Initial Benchmarks Of OpenBSD 6.4, DragonFlyBSD 5.3, FreeBSD vs. Linux
Given the recent release of OpenBSD 6.4, FreeBSD 12 now being in beta, and DragonFlyBSD 5.3 evolving nicely for what will eventually ship as DragonFlyBSD 5.4, here is the start of some fresh benchmarks between the BSDs and a few Linux distributions to see how the performance compares as we approach the end of 2018.
The Linux/BSD operating systems benchmarked for this article included:
DragonFlyBSD 5.2.1 - The current stable DragonFlyBSD release with the GCC 5.4.1 compiler and HAMMER2 file-system.
DragonFlyBSD 5.3 20181029 - A daily snapshot of DragonFlyBSD 5.3-DEVELOPMENT. Among many kernel improvements, it's worthwhile to note that its default compiler is now GCC 8.1. The HAMMER2 file-system has also received a lot of continued optimization work ahead of DragonFlyBSD 5.4 stable.
FreeBSD 11.2 - The current stable FreeBSD 11 release with Clang 6.0 and using the ZFS file-system.
FreeBSD 12.0 Beta 2 - The latest development release of FreeBSD 12 with the Clang 6.0.1 compiler and ZFS file-system.
OpenBSD 6.4 - The newly-released OpenBSD release that is using the Clang 6.0 code compiler (and GCC 4.2.1 remains in base) and FFS file-system.
Clear Linux 26020 - The Intel rolling-release Linux distribution currently on the Linux 4.18.16 kernel, GCC 8.2.1, and defaulting to EXT4.
Fedora Server 29 - The newly-released Fedora 29 server spin with the Linux 4.18.16 kernel, GCC 8.2.1 compiler, and the server flavor defaults to the XFS file-system unlike Fedora Workstation 29 with EXT4.
Ubuntu 18.04.1 LTS - The current Ubuntu LTS release with Linux 4.15, GCC 7.3, and EXT4.
All eight Linux/BSD operating systems were benchmarked on the same system.

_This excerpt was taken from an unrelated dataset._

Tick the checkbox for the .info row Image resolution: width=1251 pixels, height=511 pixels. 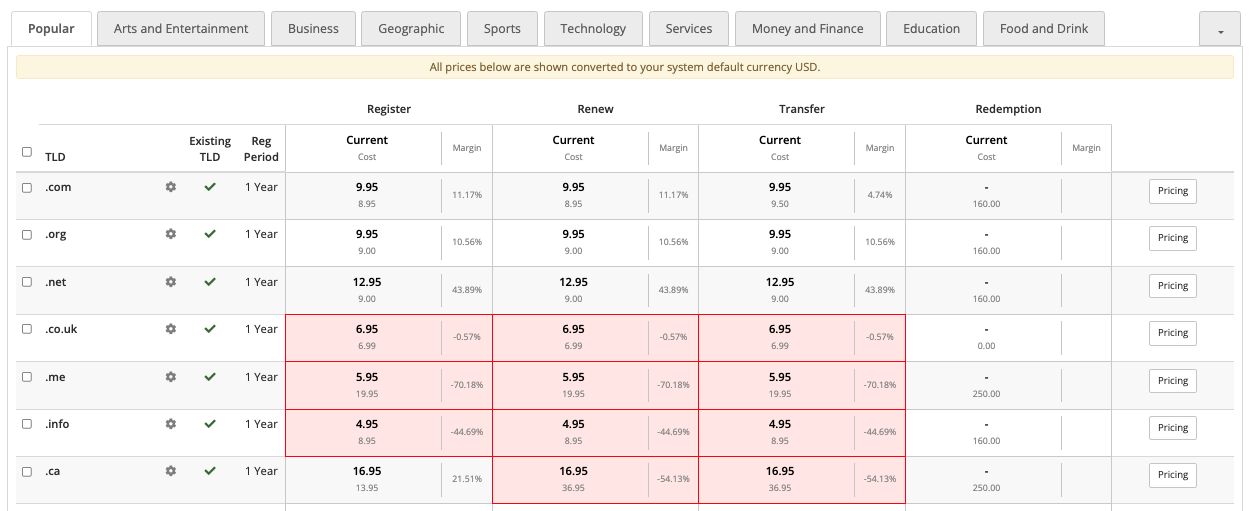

The hardware used for this comparison was the 36-thread Intel Core i9 7980XE running at its stock speeds and with Hyper Threading enabled, ASUS PRIME X299-A motherboard, 4 x 4GB DDR4-3200 memory, NVIDIA GeForce GTX TITAN X graphics card (though no graphics tests in this article), and a 240GB Corsair Force MP510 NVMe SSD.
All of these BSD and Linux benchmarks were run in a fully-automated and open manner using the Phoronix Test Suite benchmarking framework.